Three seized in Ledra Palace heroin sting

TWO women and a man were yesterday remanded in custody for eight days after they were found in possession of almost a kilo of heroin, police said.

The trio had purchased 800g of the Class A drug for €13,000 from a Turkish Cypriot man in Kyrenia on Tuesday morning. The drugs were then divided into two plastic bags and smuggled across the Ledra Palace checkpoint in the underwear of one of the 46-year-old women.

The three were stopped and searched when they returned to their parked car on Markou Drakou Street in Nicosia. The Drug Squad had received a tip off about the drugs’ arrival to the free areas and had placed the checkpoint under surveillance.
The sum of €1,240 in cash was also found on the 46-year-old as was €3,940 found on the 29-year-old man. A later search of the 40-year-old woman’s Larnaca district home uncovered €12,400.

Commenting on the bust, Drug Squad Assistant Commander Avraam Charalambous said the occupied areas were Cyprus’ main source of heroin.

“The occupied areas are the largest market [for heroin],” he said. “We often carry out checks along the [Green] line… In this case we had information of a drug movement.”

Charalambous said this was the largest heroin bust from the occupied areas to date.
According to police, the 46-year-old woman allegedly said she had already been to the occupied areas three times this year to transport drugs back to the free areas. She claimed she used to deliver the drugs to the 40-year-old woman who was with her at the time of Tuesday’s bust. The latter has pleaded complete ignorance regarding the older woman’s accusations.

The 46-year-old said she and the 40-year-old, as well as a 29-year-old man and an 11-year-old girl, who is the daughter of one of the two women, crossed over to the occupied areas on Tuesday specifically to purchase the heroin. The two women met with a Turkish Cypriot man who took them to Kyrenia where they met with a second man. The 46-year-old said she then paid the second Turkish Cypriot €13,000, which she’d been given to by the 29-year-old husband of the 40-year-old woman in exchange for the 800g of heroin. The two women then returned to occupied Nicosia, where they met up with the man and child at around noon and crossed back over from the Ledra Palace.

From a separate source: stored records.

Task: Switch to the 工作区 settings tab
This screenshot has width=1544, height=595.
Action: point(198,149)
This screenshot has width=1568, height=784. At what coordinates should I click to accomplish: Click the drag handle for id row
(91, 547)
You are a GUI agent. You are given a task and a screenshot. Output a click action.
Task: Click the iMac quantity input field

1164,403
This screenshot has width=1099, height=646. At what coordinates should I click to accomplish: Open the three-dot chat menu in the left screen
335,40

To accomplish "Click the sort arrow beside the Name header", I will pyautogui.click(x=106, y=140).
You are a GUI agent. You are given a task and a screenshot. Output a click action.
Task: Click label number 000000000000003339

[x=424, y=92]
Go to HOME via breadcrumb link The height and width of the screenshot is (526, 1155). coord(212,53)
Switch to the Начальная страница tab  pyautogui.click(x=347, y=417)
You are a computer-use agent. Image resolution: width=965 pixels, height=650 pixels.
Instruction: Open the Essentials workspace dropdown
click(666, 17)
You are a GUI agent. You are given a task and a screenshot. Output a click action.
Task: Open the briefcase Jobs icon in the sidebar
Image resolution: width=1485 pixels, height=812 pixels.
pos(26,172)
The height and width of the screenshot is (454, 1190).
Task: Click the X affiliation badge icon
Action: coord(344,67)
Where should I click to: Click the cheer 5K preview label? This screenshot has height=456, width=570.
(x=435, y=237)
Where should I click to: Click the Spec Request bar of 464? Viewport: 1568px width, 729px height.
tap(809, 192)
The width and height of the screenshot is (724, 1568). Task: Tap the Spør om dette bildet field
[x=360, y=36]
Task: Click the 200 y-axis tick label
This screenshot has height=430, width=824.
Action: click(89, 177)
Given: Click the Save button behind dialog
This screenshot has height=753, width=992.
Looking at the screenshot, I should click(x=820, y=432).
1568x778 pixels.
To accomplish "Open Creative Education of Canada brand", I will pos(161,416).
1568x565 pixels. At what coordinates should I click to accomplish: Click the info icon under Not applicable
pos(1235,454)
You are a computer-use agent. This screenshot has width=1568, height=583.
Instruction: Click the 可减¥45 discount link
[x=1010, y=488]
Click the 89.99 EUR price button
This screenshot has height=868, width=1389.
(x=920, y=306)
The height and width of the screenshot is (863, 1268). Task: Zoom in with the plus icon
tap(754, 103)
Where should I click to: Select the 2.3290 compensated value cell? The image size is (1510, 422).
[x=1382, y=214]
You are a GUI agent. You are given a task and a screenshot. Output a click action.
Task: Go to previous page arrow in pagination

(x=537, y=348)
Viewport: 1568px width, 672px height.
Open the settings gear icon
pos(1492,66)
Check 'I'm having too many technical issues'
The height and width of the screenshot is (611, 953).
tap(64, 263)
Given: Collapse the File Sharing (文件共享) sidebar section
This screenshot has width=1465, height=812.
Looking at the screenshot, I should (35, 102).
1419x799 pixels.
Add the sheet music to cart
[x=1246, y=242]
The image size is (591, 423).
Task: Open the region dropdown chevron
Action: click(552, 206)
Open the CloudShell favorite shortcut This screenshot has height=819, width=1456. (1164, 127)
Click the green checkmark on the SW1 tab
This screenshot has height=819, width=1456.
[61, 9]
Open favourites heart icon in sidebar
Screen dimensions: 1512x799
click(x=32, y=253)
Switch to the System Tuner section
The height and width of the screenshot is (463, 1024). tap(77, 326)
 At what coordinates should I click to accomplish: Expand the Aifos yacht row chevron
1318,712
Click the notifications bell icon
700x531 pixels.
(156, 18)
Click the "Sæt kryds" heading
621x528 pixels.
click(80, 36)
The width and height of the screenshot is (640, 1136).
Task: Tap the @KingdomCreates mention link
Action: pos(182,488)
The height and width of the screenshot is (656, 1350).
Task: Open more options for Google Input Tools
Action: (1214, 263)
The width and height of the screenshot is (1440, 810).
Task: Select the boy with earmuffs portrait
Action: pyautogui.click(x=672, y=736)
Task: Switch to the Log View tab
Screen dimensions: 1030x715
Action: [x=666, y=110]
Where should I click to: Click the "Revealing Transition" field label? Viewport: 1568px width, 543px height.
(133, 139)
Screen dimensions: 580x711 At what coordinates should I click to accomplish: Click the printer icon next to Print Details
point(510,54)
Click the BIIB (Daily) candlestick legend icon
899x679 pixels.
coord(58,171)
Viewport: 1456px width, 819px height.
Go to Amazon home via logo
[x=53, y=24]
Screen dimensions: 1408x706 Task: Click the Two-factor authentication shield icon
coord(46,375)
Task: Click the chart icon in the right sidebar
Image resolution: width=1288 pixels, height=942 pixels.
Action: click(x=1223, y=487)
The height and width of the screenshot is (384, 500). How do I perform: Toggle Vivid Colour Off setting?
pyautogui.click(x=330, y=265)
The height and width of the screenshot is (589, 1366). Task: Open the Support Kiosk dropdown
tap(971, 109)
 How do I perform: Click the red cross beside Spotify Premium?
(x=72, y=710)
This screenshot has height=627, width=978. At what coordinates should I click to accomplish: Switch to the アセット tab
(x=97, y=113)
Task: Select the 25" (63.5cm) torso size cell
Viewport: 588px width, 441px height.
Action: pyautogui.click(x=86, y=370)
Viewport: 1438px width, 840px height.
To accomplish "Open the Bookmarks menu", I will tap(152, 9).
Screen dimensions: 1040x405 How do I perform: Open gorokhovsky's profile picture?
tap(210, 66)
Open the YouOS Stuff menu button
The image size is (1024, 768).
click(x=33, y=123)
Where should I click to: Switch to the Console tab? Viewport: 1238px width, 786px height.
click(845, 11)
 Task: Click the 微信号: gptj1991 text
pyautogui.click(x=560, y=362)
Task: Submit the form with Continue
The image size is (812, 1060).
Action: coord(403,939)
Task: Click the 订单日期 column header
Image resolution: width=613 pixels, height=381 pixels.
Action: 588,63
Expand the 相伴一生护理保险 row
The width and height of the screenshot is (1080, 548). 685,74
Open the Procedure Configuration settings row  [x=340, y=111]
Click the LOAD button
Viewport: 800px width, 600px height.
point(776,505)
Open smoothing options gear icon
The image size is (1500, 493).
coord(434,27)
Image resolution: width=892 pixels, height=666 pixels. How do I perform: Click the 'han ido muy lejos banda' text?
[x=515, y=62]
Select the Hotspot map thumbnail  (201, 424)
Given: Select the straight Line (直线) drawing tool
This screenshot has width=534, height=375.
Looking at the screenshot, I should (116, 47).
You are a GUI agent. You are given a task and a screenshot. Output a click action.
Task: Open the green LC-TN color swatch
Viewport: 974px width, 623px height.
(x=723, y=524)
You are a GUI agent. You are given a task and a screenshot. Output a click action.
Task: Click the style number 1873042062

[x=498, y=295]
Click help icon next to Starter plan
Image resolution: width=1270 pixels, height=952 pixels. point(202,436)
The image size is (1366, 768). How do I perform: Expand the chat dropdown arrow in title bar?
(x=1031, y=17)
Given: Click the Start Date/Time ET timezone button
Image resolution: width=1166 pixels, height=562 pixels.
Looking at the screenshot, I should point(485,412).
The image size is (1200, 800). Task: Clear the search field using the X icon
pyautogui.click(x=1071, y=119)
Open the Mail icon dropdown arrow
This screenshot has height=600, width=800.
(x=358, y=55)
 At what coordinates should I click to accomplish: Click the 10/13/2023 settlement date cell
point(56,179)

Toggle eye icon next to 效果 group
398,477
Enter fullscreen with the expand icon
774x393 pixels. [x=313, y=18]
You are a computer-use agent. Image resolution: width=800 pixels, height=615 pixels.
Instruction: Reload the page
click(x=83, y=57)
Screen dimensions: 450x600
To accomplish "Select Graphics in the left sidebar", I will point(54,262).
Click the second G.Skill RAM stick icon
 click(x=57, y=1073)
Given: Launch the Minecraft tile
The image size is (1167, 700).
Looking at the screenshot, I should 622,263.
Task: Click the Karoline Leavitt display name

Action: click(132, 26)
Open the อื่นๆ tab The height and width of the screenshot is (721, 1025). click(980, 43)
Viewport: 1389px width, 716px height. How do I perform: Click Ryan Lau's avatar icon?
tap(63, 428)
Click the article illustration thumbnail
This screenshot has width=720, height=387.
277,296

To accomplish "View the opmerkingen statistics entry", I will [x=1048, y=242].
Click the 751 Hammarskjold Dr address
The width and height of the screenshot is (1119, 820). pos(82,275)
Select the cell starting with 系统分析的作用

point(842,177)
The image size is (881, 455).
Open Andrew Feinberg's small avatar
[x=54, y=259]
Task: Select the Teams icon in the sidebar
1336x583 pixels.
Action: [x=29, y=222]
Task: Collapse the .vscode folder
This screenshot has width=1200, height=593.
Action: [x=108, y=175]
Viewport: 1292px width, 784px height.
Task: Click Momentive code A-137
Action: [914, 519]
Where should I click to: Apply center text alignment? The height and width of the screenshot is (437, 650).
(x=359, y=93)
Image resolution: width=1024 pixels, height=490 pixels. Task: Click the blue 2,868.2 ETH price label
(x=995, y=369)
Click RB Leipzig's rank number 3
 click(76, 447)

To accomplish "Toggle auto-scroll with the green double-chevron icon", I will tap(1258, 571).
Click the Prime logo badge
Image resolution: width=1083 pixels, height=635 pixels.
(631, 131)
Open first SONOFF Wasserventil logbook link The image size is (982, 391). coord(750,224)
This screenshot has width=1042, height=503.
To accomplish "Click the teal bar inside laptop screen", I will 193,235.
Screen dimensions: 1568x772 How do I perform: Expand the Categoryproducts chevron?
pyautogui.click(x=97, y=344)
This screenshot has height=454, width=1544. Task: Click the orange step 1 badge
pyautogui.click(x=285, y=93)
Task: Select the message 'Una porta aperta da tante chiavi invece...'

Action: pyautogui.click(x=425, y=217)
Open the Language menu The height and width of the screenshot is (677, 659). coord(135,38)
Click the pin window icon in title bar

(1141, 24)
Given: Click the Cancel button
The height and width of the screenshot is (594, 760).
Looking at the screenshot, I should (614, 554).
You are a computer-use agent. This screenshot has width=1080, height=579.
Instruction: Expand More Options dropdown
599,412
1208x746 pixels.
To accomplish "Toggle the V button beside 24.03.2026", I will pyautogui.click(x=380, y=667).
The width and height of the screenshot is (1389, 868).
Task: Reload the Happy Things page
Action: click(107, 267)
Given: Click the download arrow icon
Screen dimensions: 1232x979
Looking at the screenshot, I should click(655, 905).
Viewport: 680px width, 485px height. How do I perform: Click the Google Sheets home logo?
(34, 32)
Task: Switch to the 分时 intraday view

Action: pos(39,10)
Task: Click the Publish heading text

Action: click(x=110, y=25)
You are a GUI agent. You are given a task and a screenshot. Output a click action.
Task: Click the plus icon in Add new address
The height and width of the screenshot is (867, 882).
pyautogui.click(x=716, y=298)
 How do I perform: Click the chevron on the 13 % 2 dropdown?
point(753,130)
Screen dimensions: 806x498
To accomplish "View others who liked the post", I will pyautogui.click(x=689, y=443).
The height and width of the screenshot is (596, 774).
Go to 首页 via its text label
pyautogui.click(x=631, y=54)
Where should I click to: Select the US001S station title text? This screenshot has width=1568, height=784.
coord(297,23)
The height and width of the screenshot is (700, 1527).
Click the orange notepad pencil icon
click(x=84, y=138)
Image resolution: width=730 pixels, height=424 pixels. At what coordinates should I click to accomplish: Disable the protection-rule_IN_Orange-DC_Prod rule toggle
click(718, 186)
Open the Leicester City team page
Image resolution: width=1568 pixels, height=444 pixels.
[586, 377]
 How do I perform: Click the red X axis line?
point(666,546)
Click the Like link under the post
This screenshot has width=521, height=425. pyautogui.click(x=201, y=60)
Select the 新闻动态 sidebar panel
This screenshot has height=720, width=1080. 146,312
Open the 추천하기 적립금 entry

Congratulating the Drug Squad on its recent success, Justice Minister Kypros Chrysostomides said he hoped that the problem regarding drugs from the north would be solved with a solution to the Cyprus problem.

Meanwhile Charalambous added that the Drug Squad was as united as ever and that it had no quarrel with the country’s political leadership.

“We are on the right track and there are no problems. None at all… We will succeed in our aim to hit out at traffickers,” he said.

Charalambous was referring to last month’s rift between the Drug Squad and legal services, which threatened the former’s dissolution. The Drug Squad threatened to put in transfer requests en masse after a Nicosia district judge allowed four major drug suspects to post bail. The decision prompted an appeal from the Attorney-general, which saw two of the suspects, Lucas Siderenou and Costas Constantinou, back behind bars in less than a week.

Siderenou was caught red-handed transporting 189 kilos of cannabis and 12 kilos of cocaine in the back of a truck on March 27.